(Source data)
---------------

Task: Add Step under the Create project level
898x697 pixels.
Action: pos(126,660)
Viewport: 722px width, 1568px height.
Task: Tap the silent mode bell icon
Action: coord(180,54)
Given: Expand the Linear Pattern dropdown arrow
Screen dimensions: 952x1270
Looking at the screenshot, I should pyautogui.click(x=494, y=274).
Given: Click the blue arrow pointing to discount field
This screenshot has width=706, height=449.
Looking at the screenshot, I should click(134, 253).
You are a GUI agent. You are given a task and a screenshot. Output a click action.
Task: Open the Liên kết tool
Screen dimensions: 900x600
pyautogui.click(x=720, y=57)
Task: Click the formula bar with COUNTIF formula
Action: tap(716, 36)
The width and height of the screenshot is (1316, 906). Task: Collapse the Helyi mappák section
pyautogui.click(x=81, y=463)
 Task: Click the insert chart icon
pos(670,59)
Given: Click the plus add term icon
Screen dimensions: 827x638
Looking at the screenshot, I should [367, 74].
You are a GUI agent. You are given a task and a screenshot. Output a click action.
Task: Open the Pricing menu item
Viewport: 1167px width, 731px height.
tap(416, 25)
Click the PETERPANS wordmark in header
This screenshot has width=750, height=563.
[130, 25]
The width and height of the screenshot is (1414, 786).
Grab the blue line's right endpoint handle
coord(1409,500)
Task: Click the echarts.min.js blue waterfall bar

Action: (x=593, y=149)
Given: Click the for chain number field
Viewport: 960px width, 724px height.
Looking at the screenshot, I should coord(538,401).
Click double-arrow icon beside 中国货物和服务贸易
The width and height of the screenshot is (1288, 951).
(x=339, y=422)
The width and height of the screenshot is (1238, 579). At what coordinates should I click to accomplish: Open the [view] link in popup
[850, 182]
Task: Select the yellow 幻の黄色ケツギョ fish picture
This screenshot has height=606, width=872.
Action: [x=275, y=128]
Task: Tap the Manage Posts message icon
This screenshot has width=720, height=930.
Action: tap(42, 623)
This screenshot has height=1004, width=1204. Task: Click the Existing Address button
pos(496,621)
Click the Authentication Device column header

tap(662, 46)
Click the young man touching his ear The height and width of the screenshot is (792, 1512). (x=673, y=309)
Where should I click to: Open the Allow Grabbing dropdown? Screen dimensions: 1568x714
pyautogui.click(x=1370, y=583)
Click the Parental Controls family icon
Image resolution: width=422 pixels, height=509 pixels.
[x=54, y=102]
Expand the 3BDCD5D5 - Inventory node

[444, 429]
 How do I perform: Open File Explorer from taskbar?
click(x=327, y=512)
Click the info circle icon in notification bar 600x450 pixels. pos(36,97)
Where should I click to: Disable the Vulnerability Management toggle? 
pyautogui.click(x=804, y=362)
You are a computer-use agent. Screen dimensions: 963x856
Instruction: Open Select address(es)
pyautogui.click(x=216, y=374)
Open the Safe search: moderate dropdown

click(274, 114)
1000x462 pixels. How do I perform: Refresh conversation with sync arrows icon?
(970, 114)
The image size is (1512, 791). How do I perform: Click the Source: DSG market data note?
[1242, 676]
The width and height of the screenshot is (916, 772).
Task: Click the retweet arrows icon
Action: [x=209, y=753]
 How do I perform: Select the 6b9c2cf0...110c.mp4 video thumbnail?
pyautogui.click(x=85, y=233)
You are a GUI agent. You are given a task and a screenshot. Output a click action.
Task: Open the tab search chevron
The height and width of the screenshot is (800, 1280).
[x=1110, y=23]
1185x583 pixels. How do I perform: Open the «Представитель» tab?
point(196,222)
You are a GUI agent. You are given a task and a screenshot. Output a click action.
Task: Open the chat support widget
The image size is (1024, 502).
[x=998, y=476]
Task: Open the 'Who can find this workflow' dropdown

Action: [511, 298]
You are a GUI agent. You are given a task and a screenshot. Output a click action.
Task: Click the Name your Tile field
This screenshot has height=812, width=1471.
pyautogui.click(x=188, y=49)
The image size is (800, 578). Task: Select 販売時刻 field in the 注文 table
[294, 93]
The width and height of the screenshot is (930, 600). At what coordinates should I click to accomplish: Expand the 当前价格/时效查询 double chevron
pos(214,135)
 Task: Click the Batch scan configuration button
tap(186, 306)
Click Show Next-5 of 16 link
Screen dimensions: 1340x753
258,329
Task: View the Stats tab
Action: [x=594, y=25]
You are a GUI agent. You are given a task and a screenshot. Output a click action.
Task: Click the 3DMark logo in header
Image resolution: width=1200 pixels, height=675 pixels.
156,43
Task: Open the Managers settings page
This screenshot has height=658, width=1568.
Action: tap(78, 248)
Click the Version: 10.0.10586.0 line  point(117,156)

---------------

* **EXERCISE**: Output all of the entries, exactly as they are written.

* **ANSWER SECTION**:
Task: Add Step under the Create project level
898x697 pixels.
Action: pos(126,660)
Viewport: 722px width, 1568px height.
Task: Tap the silent mode bell icon
Action: coord(180,54)
Given: Expand the Linear Pattern dropdown arrow
Screen dimensions: 952x1270
Looking at the screenshot, I should pyautogui.click(x=494, y=274).
Given: Click the blue arrow pointing to discount field
This screenshot has width=706, height=449.
Looking at the screenshot, I should click(134, 253).
You are a GUI agent. You are given a task and a screenshot. Output a click action.
Task: Open the Liên kết tool
Screen dimensions: 900x600
pyautogui.click(x=720, y=57)
Task: Click the formula bar with COUNTIF formula
Action: tap(716, 36)
The width and height of the screenshot is (1316, 906). Task: Collapse the Helyi mappák section
pyautogui.click(x=81, y=463)
 Task: Click the insert chart icon
pos(670,59)
Given: Click the plus add term icon
Screen dimensions: 827x638
Looking at the screenshot, I should [367, 74].
You are a GUI agent. You are given a task and a screenshot. Output a click action.
Task: Open the Pricing menu item
Viewport: 1167px width, 731px height.
tap(416, 25)
Click the PETERPANS wordmark in header
This screenshot has width=750, height=563.
[130, 25]
The width and height of the screenshot is (1414, 786).
Grab the blue line's right endpoint handle
coord(1409,500)
Task: Click the echarts.min.js blue waterfall bar

Action: (x=593, y=149)
Given: Click the for chain number field
Viewport: 960px width, 724px height.
Looking at the screenshot, I should coord(538,401).
Click double-arrow icon beside 中国货物和服务贸易
The width and height of the screenshot is (1288, 951).
(x=339, y=422)
The width and height of the screenshot is (1238, 579). At what coordinates should I click to accomplish: Open the [view] link in popup
[850, 182]
Task: Select the yellow 幻の黄色ケツギョ fish picture
This screenshot has height=606, width=872.
Action: [x=275, y=128]
Task: Tap the Manage Posts message icon
This screenshot has width=720, height=930.
Action: tap(42, 623)
This screenshot has height=1004, width=1204. Task: Click the Existing Address button
pos(496,621)
Click the Authentication Device column header

tap(662, 46)
Click the young man touching his ear The height and width of the screenshot is (792, 1512). (x=673, y=309)
Where should I click to: Open the Allow Grabbing dropdown? Screen dimensions: 1568x714
pyautogui.click(x=1370, y=583)
Click the Parental Controls family icon
Image resolution: width=422 pixels, height=509 pixels.
[x=54, y=102]
Expand the 3BDCD5D5 - Inventory node

[444, 429]
 How do I perform: Open File Explorer from taskbar?
click(x=327, y=512)
Click the info circle icon in notification bar 600x450 pixels. pos(36,97)
Where should I click to: Disable the Vulnerability Management toggle? 
pyautogui.click(x=804, y=362)
You are a computer-use agent. Screen dimensions: 963x856
Instruction: Open Select address(es)
pyautogui.click(x=216, y=374)
Open the Safe search: moderate dropdown

click(274, 114)
1000x462 pixels. How do I perform: Refresh conversation with sync arrows icon?
(970, 114)
The image size is (1512, 791). How do I perform: Click the Source: DSG market data note?
[1242, 676]
The width and height of the screenshot is (916, 772).
Task: Click the retweet arrows icon
Action: [x=209, y=753]
 How do I perform: Select the 6b9c2cf0...110c.mp4 video thumbnail?
pyautogui.click(x=85, y=233)
You are a GUI agent. You are given a task and a screenshot. Output a click action.
Task: Open the tab search chevron
The height and width of the screenshot is (800, 1280).
[x=1110, y=23]
1185x583 pixels. How do I perform: Open the «Представитель» tab?
point(196,222)
You are a GUI agent. You are given a task and a screenshot. Output a click action.
Task: Open the chat support widget
The image size is (1024, 502).
[x=998, y=476]
Task: Open the 'Who can find this workflow' dropdown

Action: [511, 298]
You are a GUI agent. You are given a task and a screenshot. Output a click action.
Task: Click the Name your Tile field
This screenshot has height=812, width=1471.
pyautogui.click(x=188, y=49)
The image size is (800, 578). Task: Select 販売時刻 field in the 注文 table
[294, 93]
The width and height of the screenshot is (930, 600). At what coordinates should I click to accomplish: Expand the 当前价格/时效查询 double chevron
pos(214,135)
 Task: Click the Batch scan configuration button
tap(186, 306)
Click Show Next-5 of 16 link
Screen dimensions: 1340x753
258,329
Task: View the Stats tab
Action: [x=594, y=25]
You are a GUI agent. You are given a task and a screenshot. Output a click action.
Task: Click the 3DMark logo in header
Image resolution: width=1200 pixels, height=675 pixels.
156,43
Task: Open the Managers settings page
This screenshot has height=658, width=1568.
Action: tap(78, 248)
Click the Version: 10.0.10586.0 line  point(117,156)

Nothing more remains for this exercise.